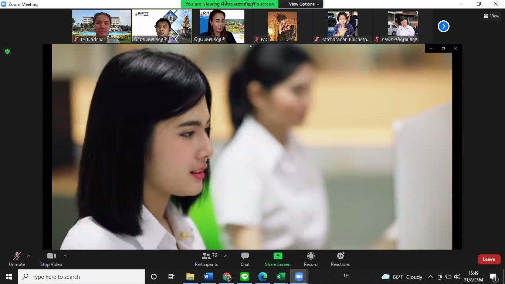Open LINE app from the taskbar
505x284 pixels.
(245, 277)
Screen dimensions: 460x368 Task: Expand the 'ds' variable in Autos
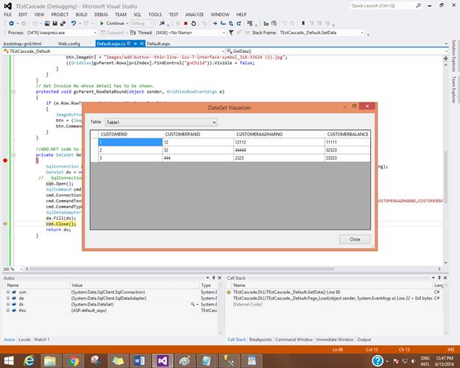pyautogui.click(x=7, y=302)
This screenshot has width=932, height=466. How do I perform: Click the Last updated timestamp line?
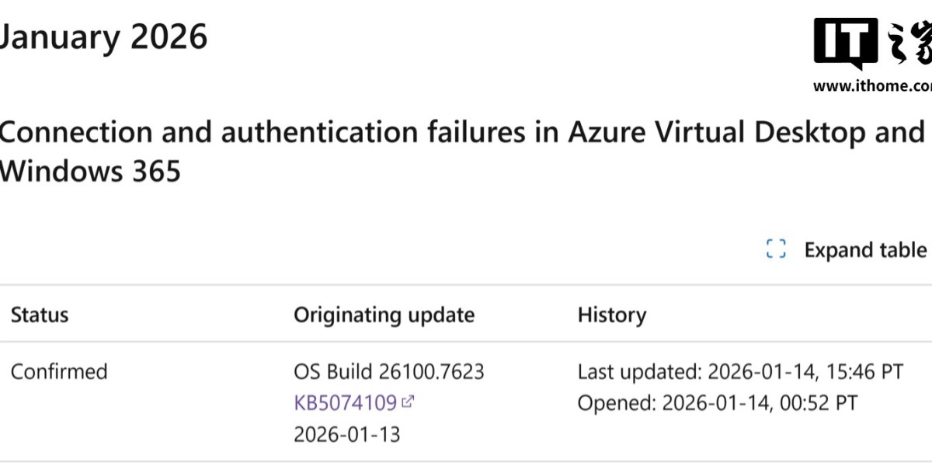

_Aim of the task_. Extract exactly the lines above from the line containing "Screen dimensions: 460x368" through the last one, both ends included, but not the pictures.

_Answer box_.
Screen dimensions: 460x368 Task: Expand the 'ds' variable in Autos
pyautogui.click(x=7, y=302)
This screenshot has width=932, height=466. How do I perform: Click the Last updated timestamp line?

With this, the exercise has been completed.